I'm picturing him now, lips pressed against some curly-haired brunette and I'm jealous. Like I was when he had shown a picture of his friend to a coworker who, not realizing that I was harboring a crush on him, had passed his phone along to me. "Who's that?" I had asked.
"BSquared's girlfriend," he replied, slightly sarcastic. He's fucking her for sure.
"Oh, she's cute," I said, the heat rising in my cheeks.
"Nah, she's just my friend," BSquared had said, snatching the phone from me. "She's the girl whose party I'm going to later," his eyes met mine briefly but I refused to let him see any indication of my already hatred for this nameless slut.
And now I had given him the upper hand. Again. I had never even let him kiss me. But I let him see too much of the weak side of myself. He had never touched me further than the tip of his finger brushing the inside of my thigh, whispering that it was the softest thing he had ever felt. I wouldn't let him come any closer. But I had inadvertently let my guard down and let him into something deeper.
Now we exchanged our overtly sexual banter at work. And now, ever since he had been straightforward to me and told me that he couldn't do that relationship thing again, not after his last one, the one that shook him, turned his world on its ass, we did this waltz. Sometimes daily, sometimes weekly. Sometimes I led, sometimes he led. We dipped and parried. Sometimes I misstepped, sometimes it was he.
And I welcomed his honestly. And I wished I hadn't started this new celibacy thing. Or, I wished that my mental state hadn't deteriorated so far that I couldn't do anything other than this celibacy thing. That was what I couldn't really tell anyone. Leaving that detail out, it sounded like a show of solidarity instead of an unfortunate consequence of the steady atrophy of my cranial well-being. I deleted his phone number so I wouldn't be tempted to seek solace in his warm East Village apartment one drunken lonely night.

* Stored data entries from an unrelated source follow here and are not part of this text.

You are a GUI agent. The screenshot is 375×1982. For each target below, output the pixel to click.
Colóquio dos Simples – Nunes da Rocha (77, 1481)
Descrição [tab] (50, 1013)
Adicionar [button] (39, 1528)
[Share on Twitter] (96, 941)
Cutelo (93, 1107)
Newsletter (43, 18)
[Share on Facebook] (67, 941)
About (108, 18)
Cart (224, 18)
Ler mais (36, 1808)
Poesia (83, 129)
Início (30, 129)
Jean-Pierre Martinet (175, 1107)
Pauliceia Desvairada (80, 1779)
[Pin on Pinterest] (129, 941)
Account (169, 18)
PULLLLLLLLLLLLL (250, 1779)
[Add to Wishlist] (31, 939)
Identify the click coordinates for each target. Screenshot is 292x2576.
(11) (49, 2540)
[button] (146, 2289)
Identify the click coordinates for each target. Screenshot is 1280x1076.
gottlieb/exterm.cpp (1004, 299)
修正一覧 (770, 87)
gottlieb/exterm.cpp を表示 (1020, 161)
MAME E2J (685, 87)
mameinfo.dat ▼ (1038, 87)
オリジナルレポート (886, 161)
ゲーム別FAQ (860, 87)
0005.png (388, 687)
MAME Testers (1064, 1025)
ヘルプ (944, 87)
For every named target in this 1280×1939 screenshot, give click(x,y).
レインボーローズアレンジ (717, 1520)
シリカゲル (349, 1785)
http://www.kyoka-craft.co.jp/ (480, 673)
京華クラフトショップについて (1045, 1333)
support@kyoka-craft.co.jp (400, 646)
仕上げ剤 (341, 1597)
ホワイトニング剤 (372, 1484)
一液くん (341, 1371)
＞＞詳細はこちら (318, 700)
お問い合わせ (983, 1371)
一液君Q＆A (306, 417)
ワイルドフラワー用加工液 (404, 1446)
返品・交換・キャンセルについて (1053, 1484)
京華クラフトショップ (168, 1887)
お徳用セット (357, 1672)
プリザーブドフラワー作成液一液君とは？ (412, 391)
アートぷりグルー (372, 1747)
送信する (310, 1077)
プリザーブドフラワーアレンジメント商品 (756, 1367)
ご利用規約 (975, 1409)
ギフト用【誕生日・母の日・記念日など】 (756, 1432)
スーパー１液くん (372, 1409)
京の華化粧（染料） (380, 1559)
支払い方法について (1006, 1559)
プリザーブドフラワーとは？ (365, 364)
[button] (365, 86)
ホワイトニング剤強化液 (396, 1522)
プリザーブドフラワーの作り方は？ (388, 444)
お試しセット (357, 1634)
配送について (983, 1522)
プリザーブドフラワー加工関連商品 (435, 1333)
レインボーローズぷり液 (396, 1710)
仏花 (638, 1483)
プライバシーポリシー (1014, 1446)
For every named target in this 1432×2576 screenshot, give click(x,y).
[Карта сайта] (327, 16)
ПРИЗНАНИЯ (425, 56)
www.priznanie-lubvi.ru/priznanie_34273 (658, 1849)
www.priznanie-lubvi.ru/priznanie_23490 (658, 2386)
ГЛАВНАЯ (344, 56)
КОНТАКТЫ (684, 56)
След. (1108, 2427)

And now I think of dinner with K a few weeks ago when he confessed that he had harbored a crush on me the entire time we were working together. How it had taken a good amount of effort on his part to resist the urge to pursue me so as not to complicate our work situation. And I'm glad because I have evolved past him. So much so that when he tells me I should come to his place for a glass of wine, I decline and trudge through the cold to the train station.
And now I think of that date I had gone on with JM who had seemed sweet. Slightly off, but who was I to judge? Who had, after failed attempts to woo me back to his apartment, kissed me on both cheeks at the entrance to the F train and told me to call him when I got home.
I texted him later, "I'm on the train now. No need to worry."
"Call me when you get home anyway."
And I did.
"What are you wearing? Are you playing with yourself?"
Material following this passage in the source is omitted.